§ **WHAT YOU HAVE TO DO**
From the listing below, pull out the lines that hold "agent".
▼
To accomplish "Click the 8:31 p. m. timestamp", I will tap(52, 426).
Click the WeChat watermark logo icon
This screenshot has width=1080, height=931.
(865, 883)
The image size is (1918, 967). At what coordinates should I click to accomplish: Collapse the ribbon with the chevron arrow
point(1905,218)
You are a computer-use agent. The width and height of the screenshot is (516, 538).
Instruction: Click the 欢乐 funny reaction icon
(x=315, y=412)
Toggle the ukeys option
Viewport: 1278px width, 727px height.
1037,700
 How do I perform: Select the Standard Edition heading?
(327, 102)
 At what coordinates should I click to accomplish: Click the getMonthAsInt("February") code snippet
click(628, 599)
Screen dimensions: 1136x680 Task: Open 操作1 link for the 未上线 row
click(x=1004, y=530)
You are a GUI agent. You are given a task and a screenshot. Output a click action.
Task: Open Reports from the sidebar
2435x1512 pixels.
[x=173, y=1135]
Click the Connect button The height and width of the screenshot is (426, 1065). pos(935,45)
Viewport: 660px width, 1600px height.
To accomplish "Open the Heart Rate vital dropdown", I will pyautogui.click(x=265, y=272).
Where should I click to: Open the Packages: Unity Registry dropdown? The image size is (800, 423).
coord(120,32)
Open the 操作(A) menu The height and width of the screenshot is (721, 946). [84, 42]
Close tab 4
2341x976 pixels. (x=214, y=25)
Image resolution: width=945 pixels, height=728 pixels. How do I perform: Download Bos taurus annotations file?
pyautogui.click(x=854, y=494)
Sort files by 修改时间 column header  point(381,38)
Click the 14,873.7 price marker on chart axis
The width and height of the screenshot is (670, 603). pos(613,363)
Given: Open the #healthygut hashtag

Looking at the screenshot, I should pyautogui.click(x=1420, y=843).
▲
§ **WRITTEN ANSWER**
You are a computer-use agent. The width and height of the screenshot is (516, 538).
You are a GUI agent. You are given a task and a screenshot. Output a click action.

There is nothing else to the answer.